Rows on where items appear:
────────────────────────────────────────
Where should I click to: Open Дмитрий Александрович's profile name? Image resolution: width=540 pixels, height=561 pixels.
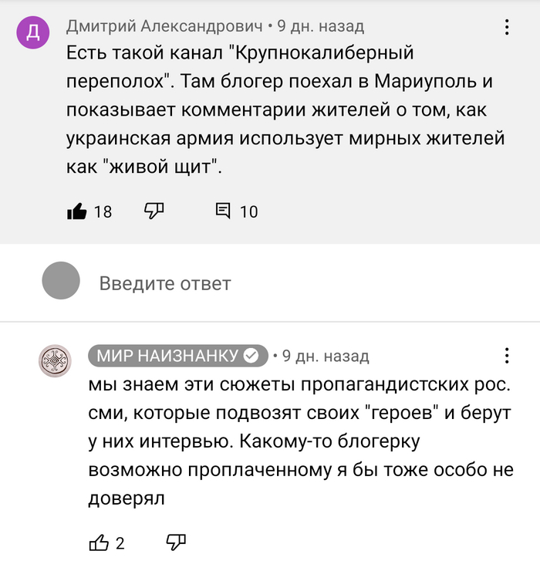pyautogui.click(x=164, y=26)
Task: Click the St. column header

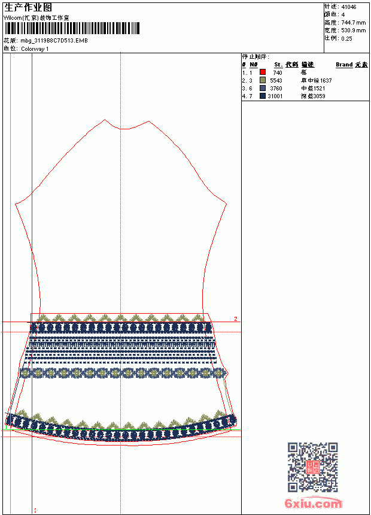Action: coord(278,65)
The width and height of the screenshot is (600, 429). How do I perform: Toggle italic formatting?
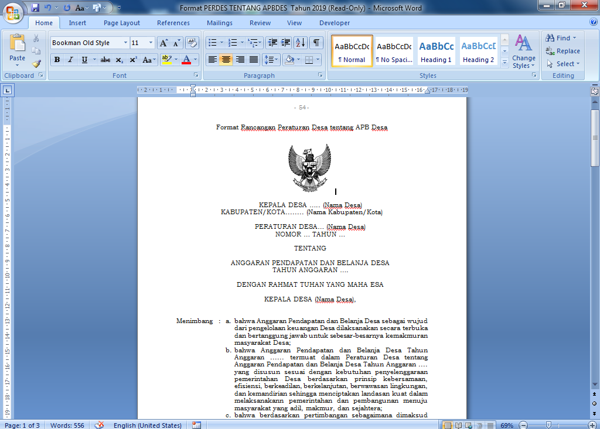tap(70, 59)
────────────────────────────────────────
# DIRECTIONS
Rewrite every one of these rows, requests included, scaling the click coordinates in each answer by 1.55 and rounding to whole numbers with halves rounded up. Leave the numbers in the requests unchanged, and omit the pictures from your answer.

# CORRECT RESPONSE
Where should I click to: Open Дмитрий Александрович's profile name? Image resolution: width=540 pixels, height=561 pixels.
pyautogui.click(x=254, y=40)
Task: Click the St. column header

Action: coord(431,101)
The width and height of the screenshot is (600, 429). How do I perform: Toggle italic formatting?
tap(109, 91)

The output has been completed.